Friday, November 2
As night fell on a Mexican highway heading south from La Tinaja in the state of Veracruz on our way to meet the Honduran caravan, we came upon the first group of 200 Honduran refugees. They had walked more than 25 miles today in the humid heat, without water or food of any kind. Those we spoke with had entered Mexico from Guatemala on October 15. Although some 7,000 people, almost all Hondurans, entered en masse, some groups are separated by distance if they were transported by sympathetic people.
The group of 200 Hondurans we met had women and men of all ages, including pregnant women, babies and children.
About 5:45 pm, the autumn sky was darkened by rain clouds. We came upon them and stopped our car to hear their stories. Kensy, an 18-year-old woman, ran across the highway asking for water and food. We crossed the highway with her to meet the caravan members. They were exhausted and dehydrated, pleading for water as most had had none all day. We emptied our car and gave them what we had, and drove back quickly to a rural store to buy dozens of 1.5 liter water bottles, hundreds of bananas, and milk for the children.
As they received the water, milk and bananas, their closeness and collective spirit of sharing, taking care of each other along the arduous journey, was a touching sight. Their determination to journey some 2,000 miles, despite the terrible suffering and complete lack of money or resources, is what also has inspired many in Mexico to come to their aid.
Fani, a young pregnant woman and her husband Gustavo, said, “The Mexican people have been nothing but kind, giving us food, water and love. But today was very hard on this long, remote highway with no pueblos or people on the route.”
What we experienced with this humble and determined people tonight completely upends the racist, immigrant-bashing lies of Donald Trump.
When asked, they strongly rejected Trump’s claims of being criminals, they told us over and over they seek safety from a dangerous situation, and they need jobs. Leaving from various parts of Honduras, many have already walked more than 800 miles at this point in their journey.
One man, Dennis Alfredo, with his wife, teenage son, and four-year-old daughter, said, “We have done nothing wrong in our country.”
Patting his pocket, he said, “My wife and I have all our papers ready to present. We invite Donald Trump to investigate us one by one, he will find no problem.”
Yovani is with five family members. “There is a lot of crime in Honduras.
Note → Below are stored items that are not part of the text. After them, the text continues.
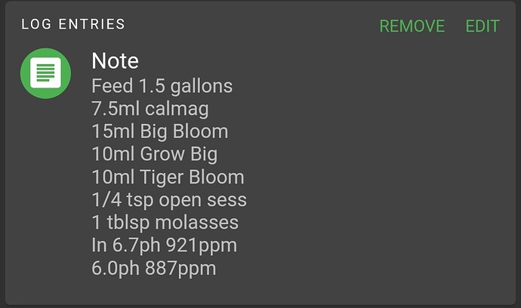
Task: Click the word 'gallons' in the note
Action: pos(202,87)

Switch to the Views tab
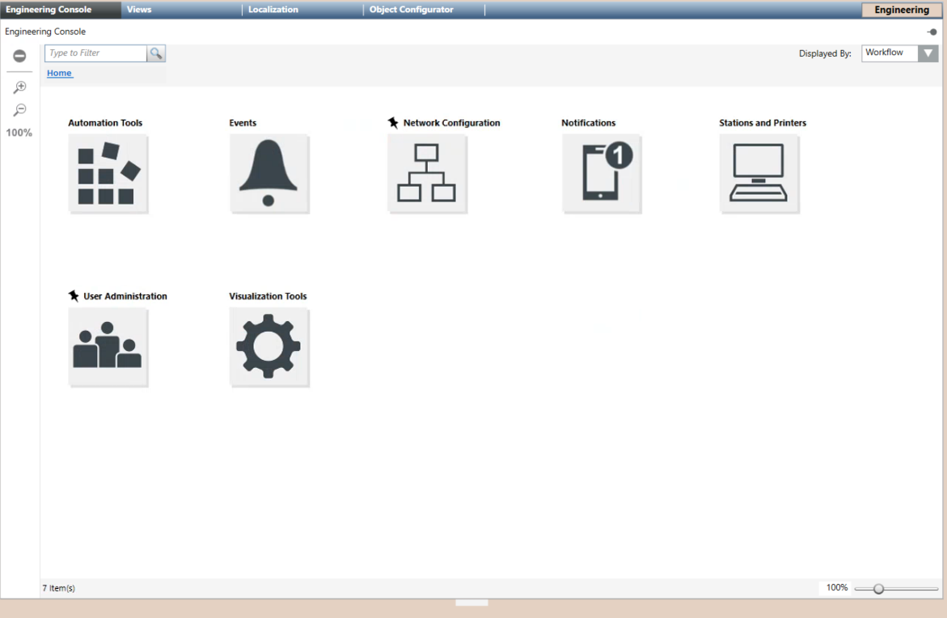click(x=139, y=9)
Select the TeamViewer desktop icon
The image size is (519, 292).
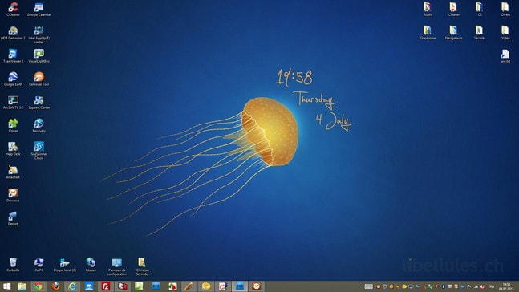coord(14,55)
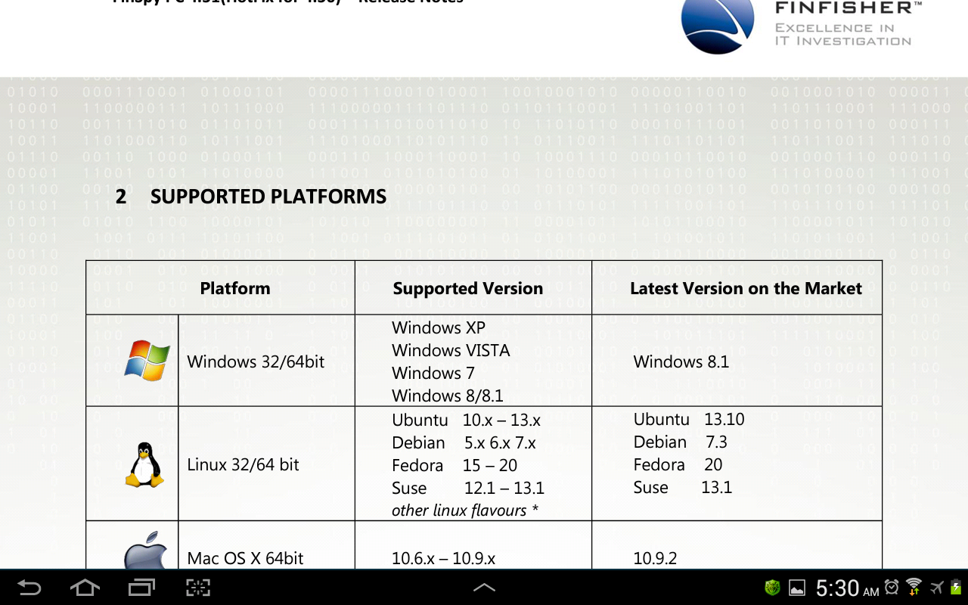This screenshot has height=605, width=968.
Task: Open the recent apps icon
Action: (x=141, y=587)
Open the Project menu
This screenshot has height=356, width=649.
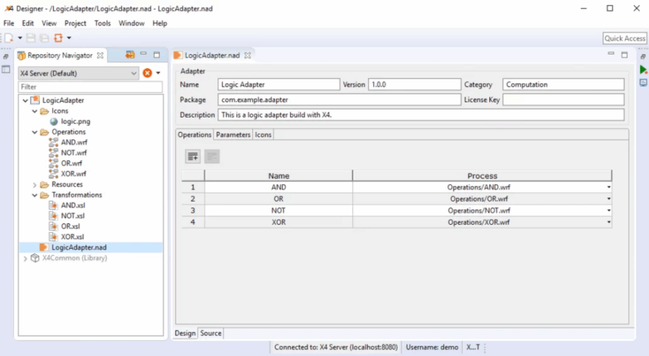point(75,23)
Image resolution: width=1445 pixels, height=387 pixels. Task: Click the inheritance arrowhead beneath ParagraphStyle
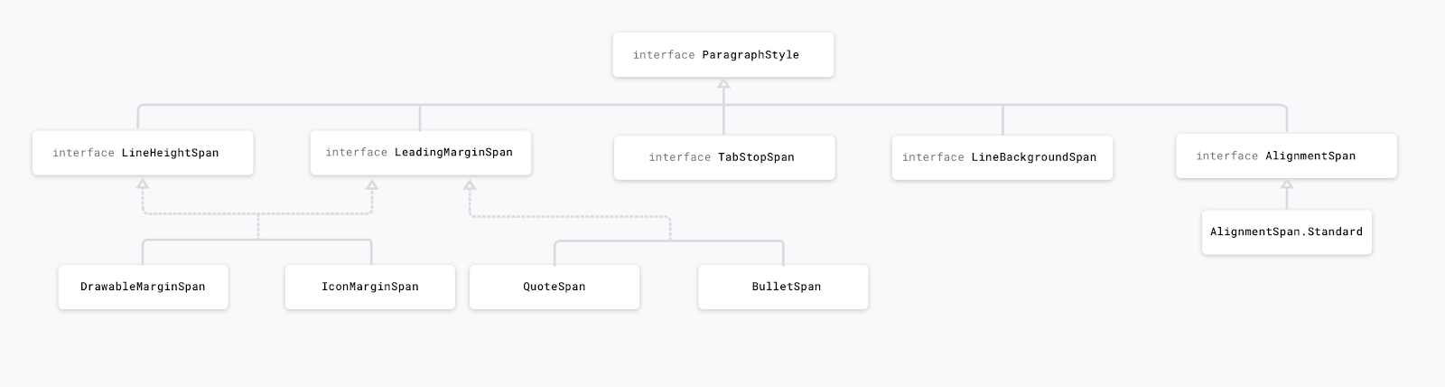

The gangs are affecting us very much. They want to kill us because they shake us down for money, and we don’t have any because we are poor. So they threaten us with death. That is why we come here.”
On Friday night, Veracruz governor Miguel Ángel Yunes, announced that the state will provide 160 buses to transport the more than 5,000 refugees to Mexico City, or other destinations they wish, as well as provide humanitarian aid, water, food, and social services to them, starting Saturday, November 3.
Despite this hopeful pronouncement, the Honduran refugees and other Latin American immigrants face even greater danger given the ominous threats by Trump — calling for the shooting of immigrants, the deployment of 15,000 troops — when they reach the border.
Solidarity is urgently needed.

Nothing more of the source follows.